— Я подливаю в лечебный отвар, который султанша пьёт каждый вечер перед сном, как вы и велели, только три капли, — оправдывалась рабыня.
— Будь осторожна, соблюдай ежедневную дозу и, главное, держи язык за зубами. Твоя ошибка будет стоить жизни не только тебе, но и всем нам. Если откроется, что Валиде Султан медленно умирает от яда, а не от болезни, все поймут, чьих это рук дело…
Хафса Султан, услышав последние слова, ошеломлённо нахмурилась, но, видимо, пришла к какому-то умозаключению, от которого на её лице медленно расцвела ухмылка.
Топкапы. Покои Эмине Султан.
С течением дней пользы от того, что Эмине Султан симулировала болезнь, было всё меньше.
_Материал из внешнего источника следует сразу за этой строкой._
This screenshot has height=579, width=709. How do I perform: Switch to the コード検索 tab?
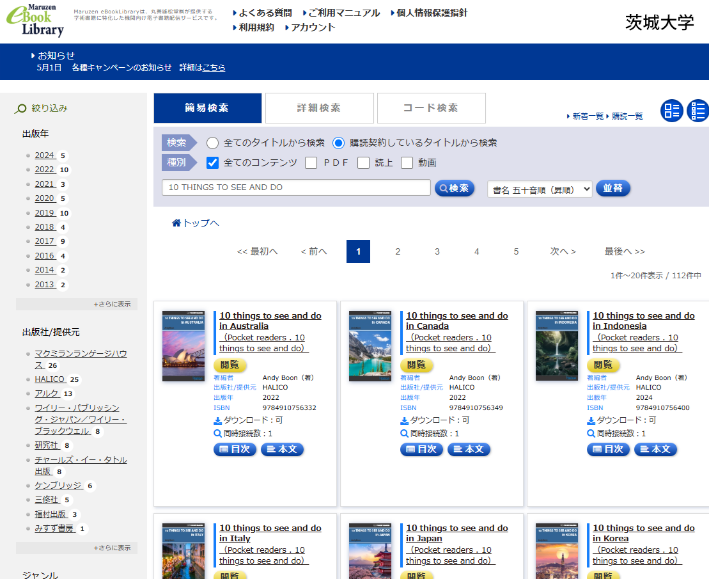pyautogui.click(x=431, y=108)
Лекари не могли сказать, что с ней и, как один, твердили, что султанша здорова, отчего у окружающих стали закрадываться подозрения. Повелитель не был исключением. Он перестал беспокоиться, стал заходить также редко, как заходил до того, как узнал о её «болезни», и Эмине Султан понимала, что пора это заканчивать, если она не хочет быть позорно разоблачённой.
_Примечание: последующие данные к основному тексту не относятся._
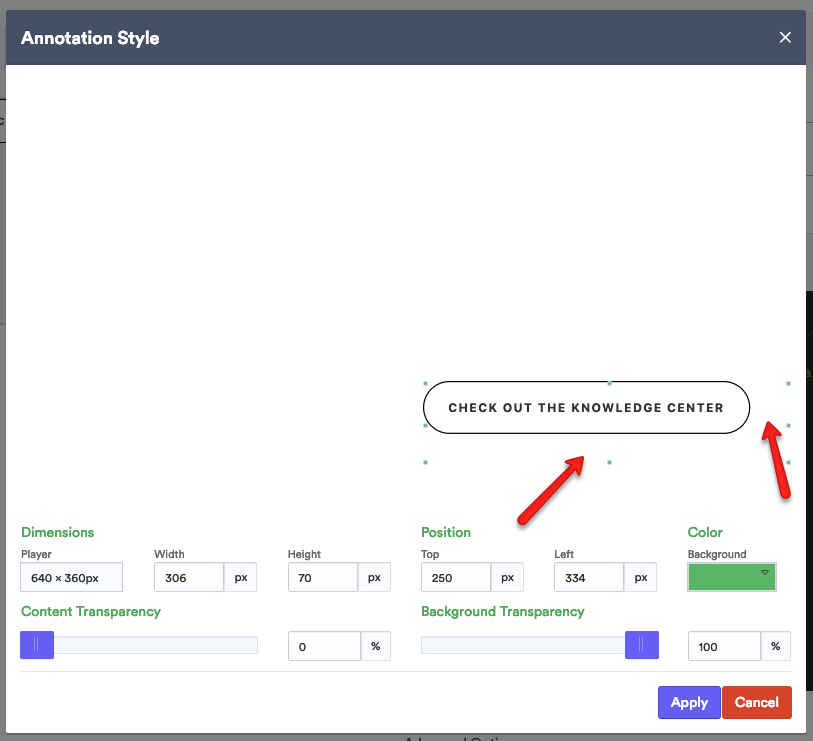Image resolution: width=813 pixels, height=741 pixels.
Task: Click the px unit label beside Width
Action: click(240, 577)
Этим утром она, наконец-то, отбросила в сторону притворство, успевшее ей надоесть. Облачившись в привычно яркое платье из пурпурного шёлка и множество золотых драгоценностей, она, проводив сыновей в школу, покинула свои покои.
Под предлогом того, что желает навестить Дэфне Султан, а на самом деле желая убедиться в действии яда и собственными глазами увидеть последствия этого, она вошла в покои Валиде Султан.
Как она и ожидала, её встретили три пары враждебных глаз, обратившихся к ней, как только она вошла. Привычно не обратив на них внимания, Эмине Султан подошла к ложу, на котором покоилась пугающе бледная и измученная Валиде Султан, и поклонилась.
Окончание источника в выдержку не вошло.